Bei der Wahl der Kontaktzeit und -temperatur, wird der alltägliche Gebrauch berücksichtigt. Als Hilfestellung kann zum einen die Kunststoffverordnung Verordnung (EU) Nr. 10/2011 herangezogen werden, oder aber die „best practice" Anweisungen des Arbeitskreises „Sensorik“ der Deutschen Gesellschaft für Sensorik e.V. und EUROLAB-D (Best practice - Deutsche Gesellschaft für Sensorik - DGSens e.V.).

Sensorik im Labor Bildrechte: © gani_dteurope - Fotolia.com
Prüflebensmittel werden auf Abweichungen im Geruch oder Geschmack getestet.

Sensorische Untersuchung am Beispiel einer Trinkflasche

Eine Trinkflasche aus Kunststoff beispielsweise wird mit vorgewärmtem Wasser befüllt und 24 Stunden bei 40 Grad Celsius gelagert. Für die Referenz wird Wasser in Glasgefäße gefüllt und unter den gleichen Bedingungen gelagert. Anschließend werden die Prüflösungen auf Raumtemperatur abgekühlt, in die Prüfgefäße gefüllt und den Prüfpersonen zum Verkosten hingestellt.

Bei Kunststoffprodukten kann als Abweichung auch ein süßlicher Geruch oder Geschmack vorkommen, der in die Richtung von Marzipan geht. Dies liegt am Benzaldehyd, welches bei der Herstellung von Kunststoffen für den Lebensmittelkontakt verwendet werden darf. Der erfrischende Schluck Wasser aus der Trinkflasche sollte jedoch nicht überraschend nach Marzipan schmecken.

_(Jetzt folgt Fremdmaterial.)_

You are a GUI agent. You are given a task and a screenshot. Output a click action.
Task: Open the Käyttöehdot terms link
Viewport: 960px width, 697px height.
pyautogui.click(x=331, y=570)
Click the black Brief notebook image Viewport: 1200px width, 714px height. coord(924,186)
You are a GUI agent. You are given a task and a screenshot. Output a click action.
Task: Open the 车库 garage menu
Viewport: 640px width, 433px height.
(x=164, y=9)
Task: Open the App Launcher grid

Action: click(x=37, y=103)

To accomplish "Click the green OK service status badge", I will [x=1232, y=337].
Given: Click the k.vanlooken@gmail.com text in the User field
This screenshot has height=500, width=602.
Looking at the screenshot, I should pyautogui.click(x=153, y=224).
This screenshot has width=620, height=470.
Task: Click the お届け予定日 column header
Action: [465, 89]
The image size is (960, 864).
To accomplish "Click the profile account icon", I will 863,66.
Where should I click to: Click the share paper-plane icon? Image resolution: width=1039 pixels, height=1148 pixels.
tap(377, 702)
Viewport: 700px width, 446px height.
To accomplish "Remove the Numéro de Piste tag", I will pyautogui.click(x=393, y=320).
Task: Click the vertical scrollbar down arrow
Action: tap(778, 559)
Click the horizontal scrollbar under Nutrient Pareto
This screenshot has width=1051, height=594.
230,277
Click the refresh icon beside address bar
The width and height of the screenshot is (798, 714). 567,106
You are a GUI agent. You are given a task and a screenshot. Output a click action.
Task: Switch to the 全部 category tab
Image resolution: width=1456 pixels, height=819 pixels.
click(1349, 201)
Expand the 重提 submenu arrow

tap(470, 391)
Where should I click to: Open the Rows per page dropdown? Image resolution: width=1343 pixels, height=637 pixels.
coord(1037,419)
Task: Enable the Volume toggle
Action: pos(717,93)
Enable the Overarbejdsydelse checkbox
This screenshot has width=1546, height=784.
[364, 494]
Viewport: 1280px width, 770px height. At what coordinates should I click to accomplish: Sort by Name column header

Auswertung der sensorischen Ergebnisse

Für die Bewertung eines Lebensmittelbedarfsgegenstandes ist es Voraussetzung, dass es mindestens sechs übereinstimmende Ergebnisse gibt. Dies bedeutet, dass die Bewertungen der Prüfpersonen „zusammenpassen“ müssen. Das Endergebnis wird als Median berechnet.
Wie bei allen Untersuchungen, muss entschieden werden, ab wann ein Ergebnis als nicht konform mit den rechtlichen Grundlagen bewertet wird. Für den Fall der sensorischen Untersuchung ist in der DIN 10955 ein Beurteilungswert bei Prüflebensmitteln von drei festgelegt. Wenn bei einer sensorischen Untersuchung ein Median von größer oder gleich drei für den Geruch und/oder den Geschmack ermittelt wird, so ist der Lebensmittelbedarfsgegenstand als nicht den Anforderungen an Artikel 3 Absatz 1 Buchstabe c der Verordnung (EG) Nr. 1935/2004 entsprechend zu beurteilen. Im Lebensmittel- und Futtermittelgesetzbuch (LFGB) ist es nach § 31 Absatz 1 verboten, Materialien und Gegenstände, die den Anforderungen nach Artikel 3 Absatz 1 der Verordnung (EG) Nr. 1935/2004 nicht entsprechen, als Bedarfsgegenstände zu verwenden oder in den Verkehr zu bringen.

Um die Aufgabe einer sensorischen Prüfung meistern zu können, bedarf es kontinuierlichen Trainings der Prüfpersonen und es dauert seine Zeit bis sie Erfahrungen auf ihrem Gebiet haben. Die Prüfpersonen müssen lernen, worauf sie zu achten haben, wie eine Abweichung zu bewerten ist und sich ein großes Vokabular für die Beschreibung der Eindrücke erarbeiten.